Da nun wiederum mehr Lautsprecher im Heimkino verteilt sind, haben Dolby und DTS auch bei den Upmixern neue Versionen am Start. Es ist einfach schade, wenn Lautsprecher stumm vor sich hin vegetieren. Die neuen heissen DTS Neural:X und Dolby Surround. Doch halt, hatten wir das nicht schon? Entweder sind keine brauchbaren neuen Namen mehr herausgekommen oder Dolby hat sich gedacht, so wird alles wieder etwas einfacher. Einfach Dolby Surround. Warum nicht?
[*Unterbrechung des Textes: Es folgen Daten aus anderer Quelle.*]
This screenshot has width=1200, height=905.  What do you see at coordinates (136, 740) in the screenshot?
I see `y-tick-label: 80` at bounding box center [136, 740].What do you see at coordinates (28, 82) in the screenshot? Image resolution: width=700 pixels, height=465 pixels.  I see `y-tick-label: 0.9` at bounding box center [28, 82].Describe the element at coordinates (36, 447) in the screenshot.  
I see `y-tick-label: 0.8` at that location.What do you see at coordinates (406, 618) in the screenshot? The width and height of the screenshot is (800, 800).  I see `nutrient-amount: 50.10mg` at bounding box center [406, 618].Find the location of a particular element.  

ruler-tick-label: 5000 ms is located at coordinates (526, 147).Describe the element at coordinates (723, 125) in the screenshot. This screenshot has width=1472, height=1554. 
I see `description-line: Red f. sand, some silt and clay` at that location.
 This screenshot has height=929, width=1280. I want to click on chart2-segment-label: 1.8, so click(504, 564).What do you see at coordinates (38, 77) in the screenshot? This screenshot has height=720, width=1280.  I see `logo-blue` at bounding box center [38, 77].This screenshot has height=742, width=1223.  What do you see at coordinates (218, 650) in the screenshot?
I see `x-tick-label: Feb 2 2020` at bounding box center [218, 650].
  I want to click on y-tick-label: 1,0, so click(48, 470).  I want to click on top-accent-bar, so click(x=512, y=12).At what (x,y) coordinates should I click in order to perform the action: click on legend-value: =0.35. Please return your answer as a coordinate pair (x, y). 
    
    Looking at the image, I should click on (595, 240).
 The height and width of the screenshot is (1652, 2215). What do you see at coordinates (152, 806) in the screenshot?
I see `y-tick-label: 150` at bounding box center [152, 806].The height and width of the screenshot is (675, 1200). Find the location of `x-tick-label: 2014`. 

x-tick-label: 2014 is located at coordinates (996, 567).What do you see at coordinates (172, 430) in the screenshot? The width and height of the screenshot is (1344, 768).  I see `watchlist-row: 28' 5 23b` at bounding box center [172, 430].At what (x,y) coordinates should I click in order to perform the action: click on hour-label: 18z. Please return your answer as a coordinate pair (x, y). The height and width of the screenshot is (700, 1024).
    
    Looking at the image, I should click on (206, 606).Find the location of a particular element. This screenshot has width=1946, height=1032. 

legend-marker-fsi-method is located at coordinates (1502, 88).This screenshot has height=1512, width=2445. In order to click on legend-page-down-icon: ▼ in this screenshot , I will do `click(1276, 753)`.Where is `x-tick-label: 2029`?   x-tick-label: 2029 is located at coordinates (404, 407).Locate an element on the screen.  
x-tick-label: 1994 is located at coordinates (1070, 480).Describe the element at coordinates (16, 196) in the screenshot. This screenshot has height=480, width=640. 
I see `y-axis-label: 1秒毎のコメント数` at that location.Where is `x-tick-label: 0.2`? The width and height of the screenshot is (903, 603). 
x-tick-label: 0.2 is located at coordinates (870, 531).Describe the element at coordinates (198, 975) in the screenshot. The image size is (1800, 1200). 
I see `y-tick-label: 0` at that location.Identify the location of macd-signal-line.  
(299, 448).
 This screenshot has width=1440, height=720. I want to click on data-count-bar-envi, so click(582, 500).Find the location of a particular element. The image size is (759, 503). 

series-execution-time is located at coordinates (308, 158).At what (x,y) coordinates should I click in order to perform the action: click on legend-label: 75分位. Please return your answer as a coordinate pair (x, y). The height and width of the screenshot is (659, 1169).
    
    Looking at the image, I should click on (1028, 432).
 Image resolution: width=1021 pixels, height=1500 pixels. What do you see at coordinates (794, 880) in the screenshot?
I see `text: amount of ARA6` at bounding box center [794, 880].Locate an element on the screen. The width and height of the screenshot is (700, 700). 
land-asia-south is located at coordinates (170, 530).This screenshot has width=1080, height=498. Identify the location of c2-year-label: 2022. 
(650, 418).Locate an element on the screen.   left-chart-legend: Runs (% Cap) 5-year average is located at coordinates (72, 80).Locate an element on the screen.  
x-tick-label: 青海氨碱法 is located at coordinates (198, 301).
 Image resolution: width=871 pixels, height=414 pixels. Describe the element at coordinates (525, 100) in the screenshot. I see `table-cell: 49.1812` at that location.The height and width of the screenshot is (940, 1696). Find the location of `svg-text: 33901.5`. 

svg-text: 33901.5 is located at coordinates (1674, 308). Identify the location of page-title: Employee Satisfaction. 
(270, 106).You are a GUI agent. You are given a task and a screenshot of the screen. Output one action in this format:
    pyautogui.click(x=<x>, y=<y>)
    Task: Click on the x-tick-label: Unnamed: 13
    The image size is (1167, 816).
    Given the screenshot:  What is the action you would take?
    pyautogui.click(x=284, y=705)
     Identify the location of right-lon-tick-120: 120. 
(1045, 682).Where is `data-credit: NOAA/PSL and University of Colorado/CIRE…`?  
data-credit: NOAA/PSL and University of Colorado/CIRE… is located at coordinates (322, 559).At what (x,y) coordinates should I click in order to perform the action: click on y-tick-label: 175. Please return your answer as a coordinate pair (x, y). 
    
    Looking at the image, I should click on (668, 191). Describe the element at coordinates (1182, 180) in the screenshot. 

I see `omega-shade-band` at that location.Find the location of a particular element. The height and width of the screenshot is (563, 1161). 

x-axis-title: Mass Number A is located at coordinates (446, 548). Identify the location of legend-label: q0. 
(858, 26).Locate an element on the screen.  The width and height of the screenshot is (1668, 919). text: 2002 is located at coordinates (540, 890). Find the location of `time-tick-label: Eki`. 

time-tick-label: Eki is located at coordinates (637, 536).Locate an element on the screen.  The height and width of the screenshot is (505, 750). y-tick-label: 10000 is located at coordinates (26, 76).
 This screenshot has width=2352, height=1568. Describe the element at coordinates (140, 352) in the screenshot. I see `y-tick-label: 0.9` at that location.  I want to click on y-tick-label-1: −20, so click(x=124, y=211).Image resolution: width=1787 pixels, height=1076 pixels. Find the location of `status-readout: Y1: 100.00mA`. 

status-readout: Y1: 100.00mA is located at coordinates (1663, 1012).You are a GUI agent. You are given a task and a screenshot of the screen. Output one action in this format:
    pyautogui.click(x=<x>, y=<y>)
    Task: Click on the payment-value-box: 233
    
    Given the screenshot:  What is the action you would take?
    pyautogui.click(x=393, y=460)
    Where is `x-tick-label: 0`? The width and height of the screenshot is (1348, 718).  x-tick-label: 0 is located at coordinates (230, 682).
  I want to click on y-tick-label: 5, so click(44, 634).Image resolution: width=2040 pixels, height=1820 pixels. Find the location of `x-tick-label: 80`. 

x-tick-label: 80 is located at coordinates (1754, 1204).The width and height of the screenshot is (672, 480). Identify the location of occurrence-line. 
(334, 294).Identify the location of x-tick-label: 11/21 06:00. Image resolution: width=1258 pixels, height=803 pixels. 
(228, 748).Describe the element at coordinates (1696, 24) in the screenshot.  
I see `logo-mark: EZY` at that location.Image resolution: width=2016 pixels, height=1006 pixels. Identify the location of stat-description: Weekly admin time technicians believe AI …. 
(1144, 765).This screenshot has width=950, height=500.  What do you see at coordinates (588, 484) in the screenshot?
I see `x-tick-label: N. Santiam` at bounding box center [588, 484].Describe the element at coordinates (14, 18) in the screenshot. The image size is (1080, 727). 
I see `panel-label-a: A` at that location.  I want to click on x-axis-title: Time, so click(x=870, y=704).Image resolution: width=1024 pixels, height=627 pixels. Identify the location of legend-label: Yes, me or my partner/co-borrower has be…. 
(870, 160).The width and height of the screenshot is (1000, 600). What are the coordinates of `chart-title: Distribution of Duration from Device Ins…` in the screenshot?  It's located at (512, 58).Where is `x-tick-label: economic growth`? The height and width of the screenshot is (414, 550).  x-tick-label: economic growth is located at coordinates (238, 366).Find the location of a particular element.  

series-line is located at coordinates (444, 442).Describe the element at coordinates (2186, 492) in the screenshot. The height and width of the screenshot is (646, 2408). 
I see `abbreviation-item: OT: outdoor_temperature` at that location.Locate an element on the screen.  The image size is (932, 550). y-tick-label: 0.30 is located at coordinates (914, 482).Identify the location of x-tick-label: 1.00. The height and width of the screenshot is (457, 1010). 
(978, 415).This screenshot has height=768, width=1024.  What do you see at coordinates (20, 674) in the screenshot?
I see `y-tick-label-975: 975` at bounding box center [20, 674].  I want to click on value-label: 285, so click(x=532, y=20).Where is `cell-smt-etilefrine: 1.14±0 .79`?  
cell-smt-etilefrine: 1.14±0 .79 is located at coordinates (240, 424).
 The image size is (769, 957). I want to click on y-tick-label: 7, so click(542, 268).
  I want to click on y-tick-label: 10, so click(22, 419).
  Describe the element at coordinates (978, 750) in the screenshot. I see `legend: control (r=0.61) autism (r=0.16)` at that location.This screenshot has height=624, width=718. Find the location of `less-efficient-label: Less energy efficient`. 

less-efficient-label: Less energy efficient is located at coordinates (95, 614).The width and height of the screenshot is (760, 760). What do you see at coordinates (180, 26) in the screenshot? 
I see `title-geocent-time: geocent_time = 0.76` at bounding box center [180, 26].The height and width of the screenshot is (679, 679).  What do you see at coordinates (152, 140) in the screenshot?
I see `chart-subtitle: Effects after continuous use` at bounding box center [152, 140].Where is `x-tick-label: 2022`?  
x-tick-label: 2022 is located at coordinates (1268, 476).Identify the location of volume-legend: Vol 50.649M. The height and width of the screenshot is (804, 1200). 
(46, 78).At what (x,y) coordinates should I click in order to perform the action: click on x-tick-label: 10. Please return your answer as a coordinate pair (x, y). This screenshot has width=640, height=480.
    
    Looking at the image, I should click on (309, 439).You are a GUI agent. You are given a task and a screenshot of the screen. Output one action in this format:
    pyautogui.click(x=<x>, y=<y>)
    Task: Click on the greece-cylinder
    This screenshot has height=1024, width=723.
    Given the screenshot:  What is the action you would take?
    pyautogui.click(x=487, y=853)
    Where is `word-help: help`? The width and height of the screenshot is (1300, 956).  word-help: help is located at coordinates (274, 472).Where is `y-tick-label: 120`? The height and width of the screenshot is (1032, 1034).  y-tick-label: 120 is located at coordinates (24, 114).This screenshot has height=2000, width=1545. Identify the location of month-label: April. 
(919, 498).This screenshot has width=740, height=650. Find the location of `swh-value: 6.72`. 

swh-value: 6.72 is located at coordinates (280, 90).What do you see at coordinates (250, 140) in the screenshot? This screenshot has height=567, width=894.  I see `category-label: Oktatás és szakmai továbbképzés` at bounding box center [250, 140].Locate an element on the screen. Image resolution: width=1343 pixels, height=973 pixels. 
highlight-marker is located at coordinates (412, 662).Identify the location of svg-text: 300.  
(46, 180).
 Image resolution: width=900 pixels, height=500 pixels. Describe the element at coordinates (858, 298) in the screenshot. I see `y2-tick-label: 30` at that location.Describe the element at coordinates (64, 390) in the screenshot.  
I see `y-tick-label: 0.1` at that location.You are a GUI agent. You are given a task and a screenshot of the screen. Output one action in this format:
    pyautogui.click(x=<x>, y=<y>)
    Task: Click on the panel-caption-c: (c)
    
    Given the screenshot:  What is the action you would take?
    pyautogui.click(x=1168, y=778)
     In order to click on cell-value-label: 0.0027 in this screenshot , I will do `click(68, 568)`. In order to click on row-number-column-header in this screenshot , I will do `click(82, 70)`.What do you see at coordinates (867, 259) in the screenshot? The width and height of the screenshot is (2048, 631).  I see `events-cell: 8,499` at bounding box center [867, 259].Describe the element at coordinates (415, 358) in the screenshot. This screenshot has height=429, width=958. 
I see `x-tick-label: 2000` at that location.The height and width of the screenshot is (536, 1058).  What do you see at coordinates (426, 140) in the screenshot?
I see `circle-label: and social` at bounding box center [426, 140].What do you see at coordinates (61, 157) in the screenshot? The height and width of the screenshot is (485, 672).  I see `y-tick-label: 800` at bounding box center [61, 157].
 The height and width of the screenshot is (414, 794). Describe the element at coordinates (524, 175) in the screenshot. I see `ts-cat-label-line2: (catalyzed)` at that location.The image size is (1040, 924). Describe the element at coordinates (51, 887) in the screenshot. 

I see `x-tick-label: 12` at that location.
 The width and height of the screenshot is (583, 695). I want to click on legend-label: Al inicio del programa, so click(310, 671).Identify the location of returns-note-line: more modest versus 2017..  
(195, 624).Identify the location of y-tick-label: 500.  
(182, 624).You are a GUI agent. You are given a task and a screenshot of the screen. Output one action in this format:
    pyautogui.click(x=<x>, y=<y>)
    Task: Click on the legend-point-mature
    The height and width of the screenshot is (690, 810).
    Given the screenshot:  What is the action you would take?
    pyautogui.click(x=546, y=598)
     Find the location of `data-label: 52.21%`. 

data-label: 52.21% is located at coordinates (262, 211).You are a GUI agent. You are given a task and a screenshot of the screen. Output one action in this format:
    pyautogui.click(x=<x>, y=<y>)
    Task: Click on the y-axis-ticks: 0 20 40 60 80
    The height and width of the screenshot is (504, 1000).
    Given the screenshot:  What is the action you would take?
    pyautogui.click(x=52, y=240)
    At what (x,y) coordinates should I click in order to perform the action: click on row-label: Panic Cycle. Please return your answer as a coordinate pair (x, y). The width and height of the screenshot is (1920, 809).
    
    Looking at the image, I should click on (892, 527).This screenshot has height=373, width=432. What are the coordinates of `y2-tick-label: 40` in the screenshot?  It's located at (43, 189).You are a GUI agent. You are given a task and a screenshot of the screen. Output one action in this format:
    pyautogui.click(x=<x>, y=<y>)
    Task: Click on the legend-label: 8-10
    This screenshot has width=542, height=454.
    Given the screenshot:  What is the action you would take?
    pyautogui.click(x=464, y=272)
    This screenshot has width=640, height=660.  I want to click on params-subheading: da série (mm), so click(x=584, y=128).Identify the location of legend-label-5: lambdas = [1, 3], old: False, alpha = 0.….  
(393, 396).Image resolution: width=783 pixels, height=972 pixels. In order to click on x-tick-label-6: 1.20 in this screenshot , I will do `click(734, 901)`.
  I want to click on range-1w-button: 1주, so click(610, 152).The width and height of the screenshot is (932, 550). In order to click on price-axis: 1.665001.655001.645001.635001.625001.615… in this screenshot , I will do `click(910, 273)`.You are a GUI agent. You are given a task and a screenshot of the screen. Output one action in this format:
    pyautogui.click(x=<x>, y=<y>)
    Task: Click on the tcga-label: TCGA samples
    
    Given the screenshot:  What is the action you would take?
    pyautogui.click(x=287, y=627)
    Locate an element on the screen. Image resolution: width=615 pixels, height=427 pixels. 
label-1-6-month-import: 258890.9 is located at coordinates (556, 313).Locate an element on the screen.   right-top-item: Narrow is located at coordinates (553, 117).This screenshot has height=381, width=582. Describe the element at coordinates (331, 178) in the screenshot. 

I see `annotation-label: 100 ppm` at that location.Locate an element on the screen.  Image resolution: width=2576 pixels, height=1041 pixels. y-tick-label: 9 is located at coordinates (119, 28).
Wie viele Kanäle brauche ich?
Auf diese Frage werden wir im Folgeartikel im Detail eingehen. Vorab so viel: Ein gut aufgesetztes 5.1-Surround-System bietet auch heute noch ein gutes Kinoton-Erlebnis. Es ist wie bei den Megapixeln der Digitalkameras: Noch mehr Pixel bedeutet nicht ein besseres Bild. Vielmehr ist das verwendete Objektiv entscheidend. So ist es auch beim Ton: Nicht nur die Anzahl der Kanäle ist wichtig, sondern auch die Lautsprecher und das korrekte Platzieren entscheiden über guten Surround-Sound!